Exercise requirements | Show each line of the listing below that contains the string "phone". Letter case counts.

:: The input

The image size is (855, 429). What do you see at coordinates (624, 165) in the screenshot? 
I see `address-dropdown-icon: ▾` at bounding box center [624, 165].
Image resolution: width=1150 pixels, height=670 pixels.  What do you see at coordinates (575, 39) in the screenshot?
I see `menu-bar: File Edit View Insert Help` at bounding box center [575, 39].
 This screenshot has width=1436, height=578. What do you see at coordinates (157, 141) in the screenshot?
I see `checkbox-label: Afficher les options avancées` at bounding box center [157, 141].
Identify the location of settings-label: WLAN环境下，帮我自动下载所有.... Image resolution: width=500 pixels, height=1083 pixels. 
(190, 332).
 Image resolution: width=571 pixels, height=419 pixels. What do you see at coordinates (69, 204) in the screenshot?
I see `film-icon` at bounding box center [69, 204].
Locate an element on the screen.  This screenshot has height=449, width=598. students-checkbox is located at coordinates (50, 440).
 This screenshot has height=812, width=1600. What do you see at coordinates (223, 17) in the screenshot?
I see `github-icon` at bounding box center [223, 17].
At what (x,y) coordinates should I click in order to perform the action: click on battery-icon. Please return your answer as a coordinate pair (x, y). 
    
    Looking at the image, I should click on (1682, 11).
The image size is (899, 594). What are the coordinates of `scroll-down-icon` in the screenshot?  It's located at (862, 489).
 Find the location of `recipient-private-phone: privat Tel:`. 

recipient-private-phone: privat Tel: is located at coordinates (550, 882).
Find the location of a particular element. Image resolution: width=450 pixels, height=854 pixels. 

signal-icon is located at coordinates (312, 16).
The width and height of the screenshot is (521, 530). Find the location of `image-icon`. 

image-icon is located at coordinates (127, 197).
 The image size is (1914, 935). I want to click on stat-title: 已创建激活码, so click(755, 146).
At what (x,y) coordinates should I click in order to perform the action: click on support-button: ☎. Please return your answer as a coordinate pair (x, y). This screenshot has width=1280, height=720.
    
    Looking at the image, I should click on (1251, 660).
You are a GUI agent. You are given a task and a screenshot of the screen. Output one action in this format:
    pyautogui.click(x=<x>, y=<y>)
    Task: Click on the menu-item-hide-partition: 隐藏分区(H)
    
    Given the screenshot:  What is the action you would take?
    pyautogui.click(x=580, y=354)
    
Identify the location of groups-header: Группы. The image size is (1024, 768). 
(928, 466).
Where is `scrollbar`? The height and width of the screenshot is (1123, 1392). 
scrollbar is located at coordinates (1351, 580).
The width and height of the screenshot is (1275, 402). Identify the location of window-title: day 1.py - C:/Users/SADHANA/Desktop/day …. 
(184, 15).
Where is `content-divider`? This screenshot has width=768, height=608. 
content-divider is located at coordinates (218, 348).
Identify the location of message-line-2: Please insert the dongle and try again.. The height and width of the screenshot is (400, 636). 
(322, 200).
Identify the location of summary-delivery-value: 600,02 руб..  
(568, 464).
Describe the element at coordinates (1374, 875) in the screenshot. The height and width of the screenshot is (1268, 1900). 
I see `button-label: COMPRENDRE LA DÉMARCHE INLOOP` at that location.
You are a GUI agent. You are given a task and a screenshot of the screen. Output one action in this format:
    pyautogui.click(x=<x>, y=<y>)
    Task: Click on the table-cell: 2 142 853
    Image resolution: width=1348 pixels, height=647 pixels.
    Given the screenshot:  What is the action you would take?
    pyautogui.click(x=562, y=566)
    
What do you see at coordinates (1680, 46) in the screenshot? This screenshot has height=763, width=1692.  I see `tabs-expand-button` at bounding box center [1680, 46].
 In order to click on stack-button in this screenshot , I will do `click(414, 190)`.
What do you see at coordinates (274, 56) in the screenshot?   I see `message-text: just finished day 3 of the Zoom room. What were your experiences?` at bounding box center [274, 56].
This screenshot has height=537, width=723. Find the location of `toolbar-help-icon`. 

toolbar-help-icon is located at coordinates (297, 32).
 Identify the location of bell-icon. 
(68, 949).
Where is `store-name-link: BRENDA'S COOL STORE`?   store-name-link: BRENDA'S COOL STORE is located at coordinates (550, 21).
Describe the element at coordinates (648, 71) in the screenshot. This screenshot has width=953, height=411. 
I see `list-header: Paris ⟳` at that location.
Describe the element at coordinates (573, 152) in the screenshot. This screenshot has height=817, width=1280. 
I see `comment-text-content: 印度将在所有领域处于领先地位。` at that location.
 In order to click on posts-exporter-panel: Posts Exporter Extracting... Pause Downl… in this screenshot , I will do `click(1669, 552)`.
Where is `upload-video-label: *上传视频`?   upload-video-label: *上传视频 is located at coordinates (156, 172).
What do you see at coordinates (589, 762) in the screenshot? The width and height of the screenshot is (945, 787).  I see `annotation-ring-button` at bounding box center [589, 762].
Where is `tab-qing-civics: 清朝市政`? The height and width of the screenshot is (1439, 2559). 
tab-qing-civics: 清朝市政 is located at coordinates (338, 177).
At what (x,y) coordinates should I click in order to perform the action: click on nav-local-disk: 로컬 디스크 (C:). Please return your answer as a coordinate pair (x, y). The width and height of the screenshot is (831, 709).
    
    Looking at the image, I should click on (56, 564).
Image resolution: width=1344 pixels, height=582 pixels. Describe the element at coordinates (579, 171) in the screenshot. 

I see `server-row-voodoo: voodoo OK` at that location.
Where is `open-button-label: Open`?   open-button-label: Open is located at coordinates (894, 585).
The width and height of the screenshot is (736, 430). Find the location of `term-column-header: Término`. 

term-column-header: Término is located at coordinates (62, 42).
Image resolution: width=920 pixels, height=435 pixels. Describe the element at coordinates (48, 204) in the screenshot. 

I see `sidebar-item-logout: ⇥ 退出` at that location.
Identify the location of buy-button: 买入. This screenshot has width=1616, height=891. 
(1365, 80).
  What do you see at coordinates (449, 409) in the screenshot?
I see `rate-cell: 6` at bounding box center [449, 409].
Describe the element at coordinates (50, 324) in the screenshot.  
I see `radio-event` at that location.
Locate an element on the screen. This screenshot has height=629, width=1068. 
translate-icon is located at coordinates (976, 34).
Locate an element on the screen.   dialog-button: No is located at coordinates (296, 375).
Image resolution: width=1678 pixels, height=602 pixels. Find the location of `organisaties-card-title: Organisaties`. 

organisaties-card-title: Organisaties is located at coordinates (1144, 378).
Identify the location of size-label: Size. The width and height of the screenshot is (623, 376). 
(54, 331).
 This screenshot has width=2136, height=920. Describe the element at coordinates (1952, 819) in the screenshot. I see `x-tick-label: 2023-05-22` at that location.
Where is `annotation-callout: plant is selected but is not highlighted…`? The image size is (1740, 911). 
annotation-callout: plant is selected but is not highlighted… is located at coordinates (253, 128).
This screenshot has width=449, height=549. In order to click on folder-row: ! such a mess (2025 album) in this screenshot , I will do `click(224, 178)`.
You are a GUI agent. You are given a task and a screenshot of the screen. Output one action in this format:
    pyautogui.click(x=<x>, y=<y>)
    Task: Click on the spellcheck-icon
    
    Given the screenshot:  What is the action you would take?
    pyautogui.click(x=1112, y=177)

::::

Task response |
 Find the location of `recipient-private-phone: privat Tel:`. 
recipient-private-phone: privat Tel: is located at coordinates (550, 882).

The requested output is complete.